In July of 2175 a rebellion among indentured laborers at an Ohio broad-silk mill had spread to neighboring ribbon factories and dye shops. Over one hundred men died in the resulting siege.
* To be fair, many of these same individuals defied expectations in matters of Masculine and Feminine Deportment even when fully sober. It's a common failing among theater people, I have found.
* The former President, not the Giraffe which was named after him.
* I asked Julian whether this was about the False Tribulation, but Julian said no; On the Beach had been produced nearly a century before the End of Oil. The events it dramatized must have been purely local in nature, or purely imaginary.
8.
Less than a month passed between the night of the Wrap Party, which marked the end of the filming and editing of The Life and Adventures of the Great Naturalist Charles Darwin, and its debut in a plush Broadway theater. A short time by ordinary reckoning; but it was a dire eternity in Julian's reign as President.
Sam Godwin, who maintained close contact with the military, had taken on the thankless duty of conveying bad news to Julian-a role he was forced to play increasingly often. It was Sam who told Julian that the Army of the Californias had been met with fierce re sis tance by ecclesiastical forces at Colorado Springs. It was Sam who told him how the Rocky Mountain Division of that Army had rebelled, and swung its support from the Executive Power to the Dominion of Jesus Christ on Earth.

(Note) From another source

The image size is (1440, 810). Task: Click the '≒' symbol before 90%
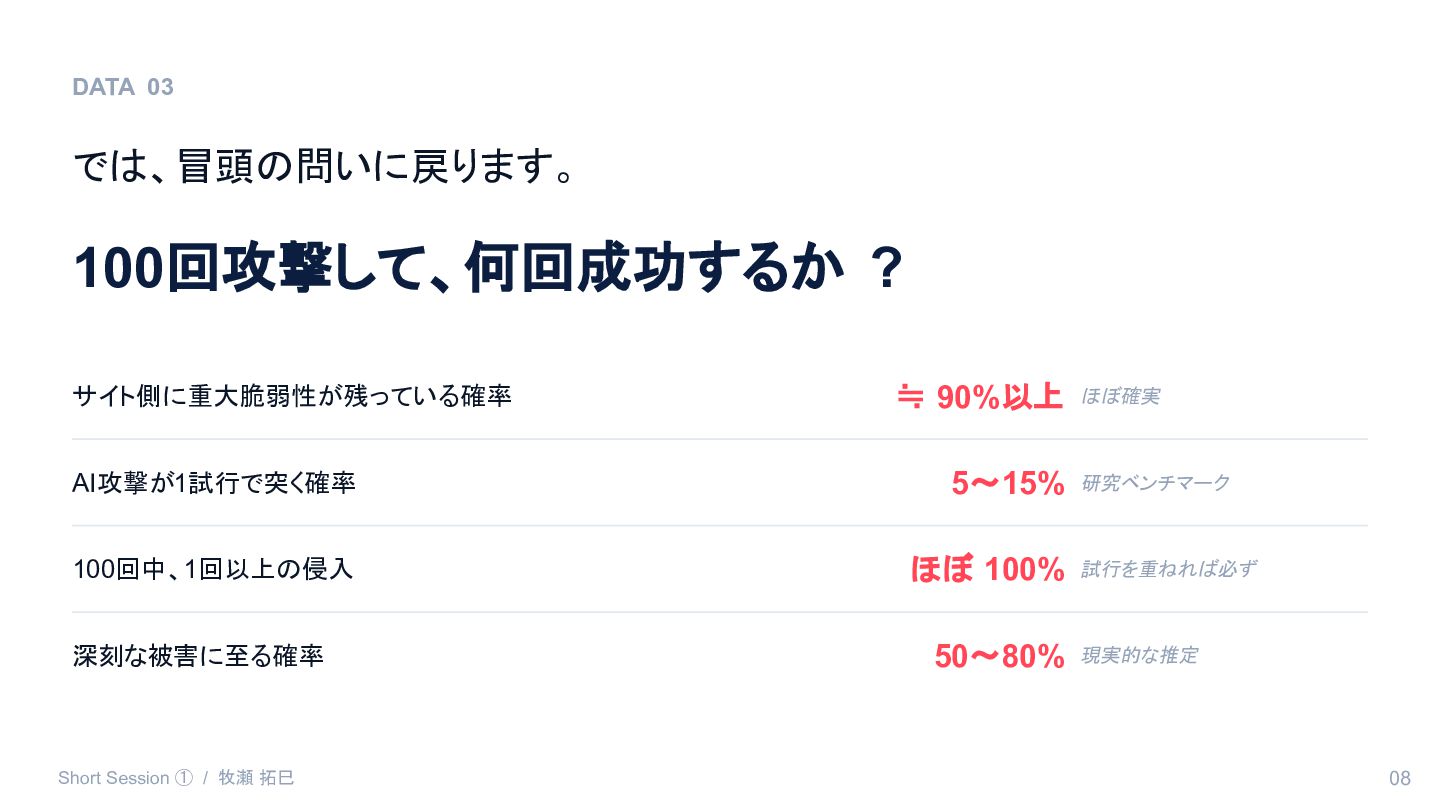(x=910, y=397)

It was Sam (and I envied him this task least of all) who was obliged to tell Julian that, after extensive but ineffectual shelling and burning, Army commanders had worked out a truce with the Dominion Council and declared a unilateral cease-fire-all in violation of Julian's direct orders.

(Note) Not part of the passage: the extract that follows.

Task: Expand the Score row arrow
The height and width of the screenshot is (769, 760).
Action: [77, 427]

Sam emerged from that session ashen-faced and shaking his head. "At times, Adam," he confided in me, "I don't know whether Julian even understands what I say to him. He acts as if these reverses were inconsequential, or too distant to matter. Or else he storms and rages at me, as if I were the author of his defeats. Then he hides away in that Projection Room of his, mesmerizing himself with moving pictures."
There was worse to come. A mere three days before the debut of Charles Darwin, news reached us that the joint leaders of the Army of the Laurentians had declared solidarity with their comrades in California and had raised the possibility of a march on New York for the purpose of unseating Julian Conqueror. The name of Admiral Fairfield (who had been so successful at sea) was mooted as a possible successor. That might have been the keenest cut of all, for Julian admired the Admiral, and they had got along well during the Goose Bay Campaign.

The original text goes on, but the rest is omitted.